Symbolic Representation for Any-to-Any Generative Tasks
Jiaqi Chen, Xiaoye Zhu, Yue Wang, Tianyang Liu, Xinhui Chen, Ying Chen, Chak Tou Leong, Yifei Ke, Joseph Liu, Yiwen Yuan, Julian McAuley, Li-jia Li
TL;DR
The paper tackles the challenge of enabling any-to-any generative tasks across modalities without task-specific training. It introduces A-Language, a symbolic representation that decomposes tasks into functions, parameters, and topology, and a training-free LM-driven inference engine to map natural language instructions to executable symbolic workflows. Empirical results on 120 real-world tasks and ComfyBench show competitive performance with state-of-the-art unified models, while delivering enhanced editability, interpretability, and efficiency. The work argues for the value of explicit symbolic task representations as a cost-effective, extensible foundation for advancing cross-modal generative AI, with robust topology construction and iterative refinement as key enablers of practical deployment.
Abstract
We propose a symbolic generative task description language and a corresponding inference engine capable of representing arbitrary multimodal tasks as structured symbolic flows.

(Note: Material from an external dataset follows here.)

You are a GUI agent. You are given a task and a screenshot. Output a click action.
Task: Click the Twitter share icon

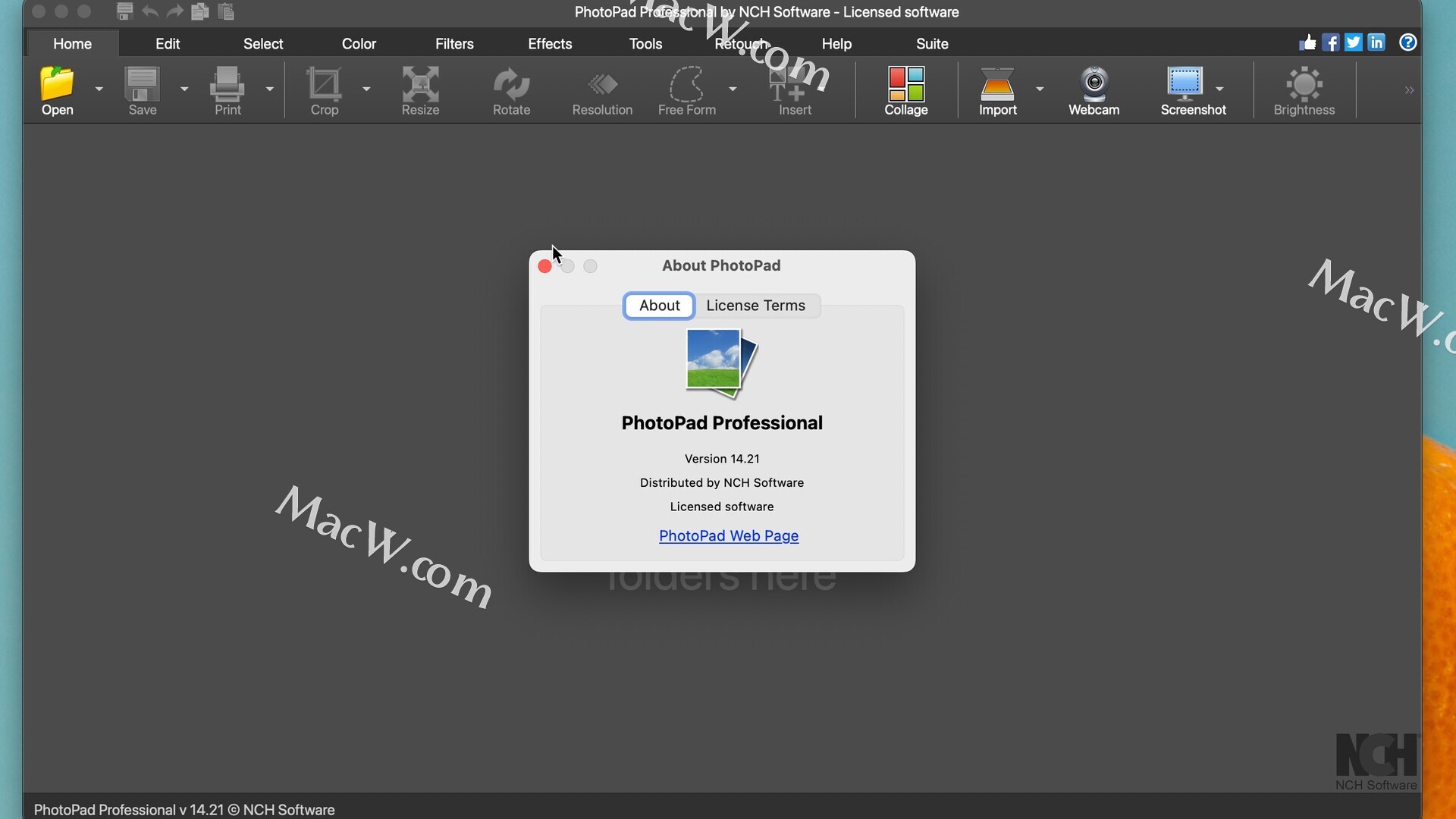[1354, 42]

Unlike conventional generative models that rely on large-scale training and implicit neural representations to learn cross-modal mappings, often at high computational cost and with limited flexibility, our framework introduces an explicit symbolic representation comprising three core primitives: functions, parameters, and topological logic. Leveraging a pre-trained language model, our inference engine maps natural language instructions directly to symbolic workflows in a training-free manner. Our framework successfully performs over 12 diverse multimodal generative tasks, demonstrating strong performance and flexibility without the need for task-specific tuning. Experiments show that our method not only matches or outperforms existing state-of-the-art unified models in content quality, but also offers greater efficiency, editability, and interruptibility. We believe that symbolic task representations provide a cost-effective and extensible foundation for advancing the capabilities of generative AI.